The CCHP (combined cooling, heating, and power) system, especially combined with the SOFC (solid oxide fuel cell), has great potential for improving energy utilization efficiency. Therefore an integrated SOFC–CCHP system, fueled by COG (coke oven gas) which contains large amount of hydrogen, has been designed and proposed in this paper. The flue gas exhausted from the HRSG (heat recovery steam generator) is used for heating and the latent heat of water exhausted from the ST (steam turbine) is used for cooling achieved by a single-effect lithium bromide absorption chiller. Based on the corresponding models, the evaluations of the system performance are carried out aided by Aspen Plus process simulator. The calculation results indicate that the electrical efficiency of the SOFC can reach over 60% while the total power efficiency and the overall system efficiency of SOFC–CCHP system are about 70% and 90% respectively.
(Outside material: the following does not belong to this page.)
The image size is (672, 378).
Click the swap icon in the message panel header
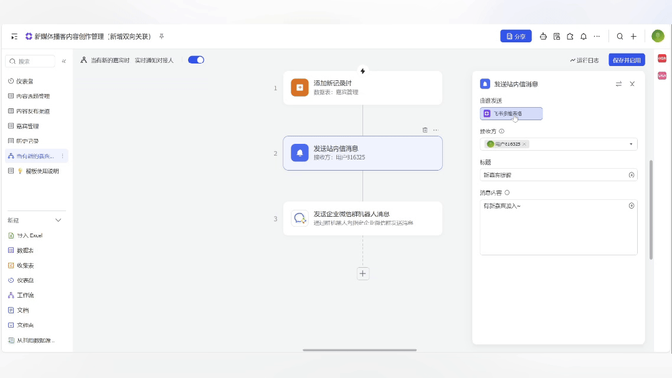pyautogui.click(x=618, y=83)
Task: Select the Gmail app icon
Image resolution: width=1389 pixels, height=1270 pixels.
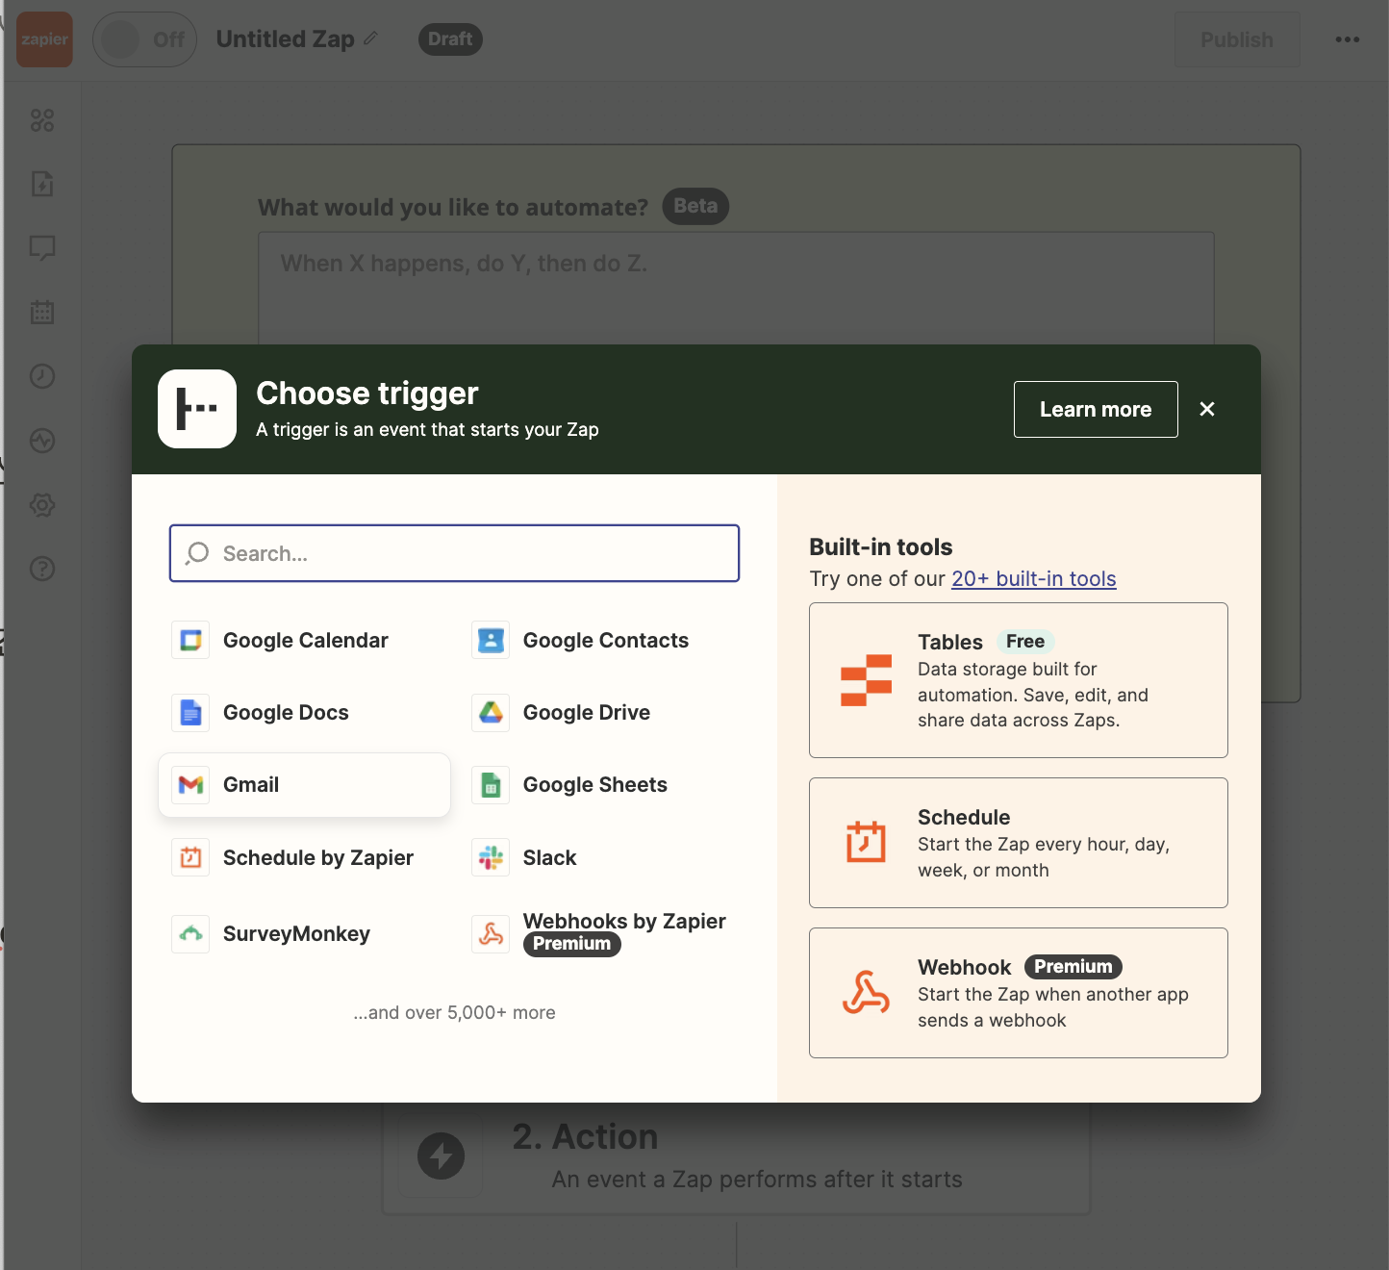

Furthermore, the effect of several operating parameters including fuel flow rate, hydrogen content of COG, fuel utilization factor and operating pressure are investigated and analyzed on the proposed system performance. This research lays a good foundation for the designing of the proposed integrated SOFC–CCHP system, which would be an efficient utilization option of COG.

Suggested Citation

  • Zhao, Hongbin & Jiang, Ting & Hou, Hucan, 2015. "Performance analysis of the SOFC–CCHP system based on H2O/Li–Br absorption refrigeration cycle fueled by coke oven gas," Energy, Elsevier, vol. 91(C), pages 983-993.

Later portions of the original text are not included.